Dia pikir ada yang peduli? Cuih!
“Ra, Julian ada balas chat lo nggak? Chat gue kenapa nggak dibalas-balas ya? Padahal mau nanya kerjaan.”
Sambil menjelaskan ulang kepada Giselle, telinga Tama menangkap suara Kayla yang bertanya kepada Sora dengan nada normal. Ya gimana aja kalau kita nanya ke seseorang yang duduk di meja dengan jarak satu meter dari kita. Tidak terlalu keras, tidak terlalu pelan juga. Standar. Dan yang lain juga sudah pasti bisa mendengarnya.
“Ada. Tadi lagi chat kok. Mau ditelfonin?” Sora meraih ponselnya dan sudah menelepon Julian saja. Tidak perlu waktu lama, panggilannya langsung dijawab oleh yang bersangkutan.
“Jul, sori ganggu… lagi istirahat ya lo?… Enggaaak, ini… si Kayla nanyain… ha-ha-ha, ge-er. Udah, balesin tuh chat si Kayla, sebelum dia ngambek. Hm. Dah.” Klik.
“Ya elah, giliran ibu negara yang nelpon, jawabnya cepet banget. Ya ya ya, gue ini apalah.” Kayla pura-pura ngambek. Dilihatnya nama Julian kini memanggil di layar ponselnya. “Loh, kok malah nelpon sih, Ra?” tanyanya heran.

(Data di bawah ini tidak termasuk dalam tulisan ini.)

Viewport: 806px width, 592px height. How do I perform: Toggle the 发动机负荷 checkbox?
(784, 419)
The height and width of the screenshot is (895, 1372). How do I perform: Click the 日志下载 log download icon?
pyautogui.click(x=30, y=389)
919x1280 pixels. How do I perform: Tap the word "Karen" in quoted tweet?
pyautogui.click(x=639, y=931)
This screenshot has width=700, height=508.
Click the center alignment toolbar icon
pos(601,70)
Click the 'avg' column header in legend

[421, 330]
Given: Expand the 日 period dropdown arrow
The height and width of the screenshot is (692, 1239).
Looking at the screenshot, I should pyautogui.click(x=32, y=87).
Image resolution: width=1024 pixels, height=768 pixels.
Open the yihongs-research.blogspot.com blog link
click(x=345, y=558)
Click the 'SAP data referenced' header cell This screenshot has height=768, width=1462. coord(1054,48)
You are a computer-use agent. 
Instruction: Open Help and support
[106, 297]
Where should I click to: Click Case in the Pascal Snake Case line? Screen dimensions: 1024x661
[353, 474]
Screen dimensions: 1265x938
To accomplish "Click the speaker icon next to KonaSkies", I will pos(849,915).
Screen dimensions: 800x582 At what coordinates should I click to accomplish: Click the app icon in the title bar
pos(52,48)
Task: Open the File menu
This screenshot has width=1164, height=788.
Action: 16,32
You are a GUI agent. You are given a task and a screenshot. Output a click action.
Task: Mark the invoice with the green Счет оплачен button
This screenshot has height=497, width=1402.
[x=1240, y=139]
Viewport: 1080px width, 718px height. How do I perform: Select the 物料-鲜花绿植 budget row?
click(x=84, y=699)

“Ya mana gue tau. Angkat aja,” balas Sora sambil kembali menatap layar komputernya. Didengarnya Kayla mengobrol tentang pekerjaan dengan Julian. Namun ujung-ujungnya sudah pasti menyerempet ke dia.
“Iyaaaa, pacar lo ada yang jagain kok, Jul. Tenang. Duilehhh, baru jadian sehari aja udah posesif minta ampun. Awas aja ya kalau gue nggak kebagian pajak jadiannya. Ntar gue pindah haluan, mending nerima tawaran Fabian untuk jadi mak comblang dia ke Sora.”
Sora langsung menoleh dan melotot kepada perempuan itu. Kenapa singgung-singgung Fabian segala? Alamak!
“Heh? Fabian juga lagi ngecengin lo, Ra?” Axel langsung menangkap berita itu dengan semangat.
“Ohh pantesan kemarin lo pada main badminton kagak ngajak-ngajak kita. Ternyata ada yang lagi pedekate?” Si Jo juga nggak mau ketinggalan.
Kemudian Kayla sengaja menekan tombol speaker di ponselnya. “Udah speaker, Jul. Lo mau ngomong apa?”
“Sye, beneran Fabian lagi deketin lo?” tanya Julian dengan volume yang cukup kencang.
“Ck. Nggak penting. Udah, lo istirahat aja yang bener. Biar besok bisa masuk kerja.” Sora sungguh malas membahas ini. Ingat omongan Giselle yang bilang kalau dia selalu jadi pusat perhatian semua orang. Lah, dia nggak minta kok. Orang-orang inilah yang selalu membuat demikian. Dia bisa apa?
“Ra, jangan macam-macam loh ya pas gue nggak ada. Ingat lo pacar gue.” Suara Julian terdengar begitu khawatir.
Terus terang, awalnya Sora tidak tau harus bersikap bagaimana. Dia sangat tau tujuan Kayla melakukan ini. Ini jelas membuatnya bingung. Pengen sih menyambut sikap Julian dengan ikut-ikutan menggoda. Sayangnya, itu bukan dia banget. Tapi, kalau Sora bersikap sebaliknya, alias cuek dan dingin, nanti ada yang merasa kalau dia sedang menjaga hati seseorang. Huh! Jelas nggak!
“Iya, sayang. Udah, lanjut japri aja ya, Jul. Nanti si Kayla jealous sama gue. Ntar dia rebut lo dari gue gimana? Mau dijodohin sama Fabian, anaknya nggak mau.” Akhirnya Sora memutuskan untuk menjadi kekasih yang normal. Ya sudahlah, jawab begitu saja. Nggak masalah ‘kan? Toh dia memang pacar Julian sekarang. Nggak perlulah jaga-jaga hati seseorang. Tai kucing!
“Iya, lo sama Fabian aja, Kay! Gue yakin dia hanya modus tuh nanya-nanya Sora. Aslinya pengen dekatin lo,” usul Axel yang masih tetap memasang telinga walau sedang bekerja.
“Nah, gue bilang juga apa! Tapi dia nggak percaya sama gue, Xel!” Sora seperti punya teman.
“Emang dia nanyain elu, Nyet! Mau gue sebar chat-nya di grup?”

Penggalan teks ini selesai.